BEGIN Data

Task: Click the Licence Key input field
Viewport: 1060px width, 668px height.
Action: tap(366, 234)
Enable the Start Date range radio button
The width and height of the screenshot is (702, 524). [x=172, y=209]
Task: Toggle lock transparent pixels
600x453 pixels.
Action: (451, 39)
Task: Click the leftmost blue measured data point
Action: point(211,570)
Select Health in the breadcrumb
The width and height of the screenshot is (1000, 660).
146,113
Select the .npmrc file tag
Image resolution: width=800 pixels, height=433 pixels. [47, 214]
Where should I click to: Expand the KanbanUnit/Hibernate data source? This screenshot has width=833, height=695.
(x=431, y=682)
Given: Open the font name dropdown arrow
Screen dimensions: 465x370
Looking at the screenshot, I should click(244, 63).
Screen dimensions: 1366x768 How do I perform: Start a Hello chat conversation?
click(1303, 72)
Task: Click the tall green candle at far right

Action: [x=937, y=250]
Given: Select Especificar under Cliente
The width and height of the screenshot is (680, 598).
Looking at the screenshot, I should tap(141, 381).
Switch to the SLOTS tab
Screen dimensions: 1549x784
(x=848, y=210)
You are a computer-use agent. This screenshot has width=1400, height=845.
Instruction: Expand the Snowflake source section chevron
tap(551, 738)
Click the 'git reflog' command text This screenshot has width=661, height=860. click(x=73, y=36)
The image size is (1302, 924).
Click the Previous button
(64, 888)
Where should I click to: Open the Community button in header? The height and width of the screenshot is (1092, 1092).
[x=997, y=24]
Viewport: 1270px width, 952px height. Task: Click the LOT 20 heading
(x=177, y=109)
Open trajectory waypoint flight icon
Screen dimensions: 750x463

END Data

▶ **What the exercise asks**:
Find the line containing "Click the Previous button" in the data above. Please transcribe it and every line after it, exactly.

▶ **Response area**:
Click the Previous button
(64, 888)
Where should I click to: Open the Community button in header? The height and width of the screenshot is (1092, 1092).
[x=997, y=24]
Viewport: 1270px width, 952px height. Task: Click the LOT 20 heading
(x=177, y=109)
Open trajectory waypoint flight icon
Screen dimensions: 750x463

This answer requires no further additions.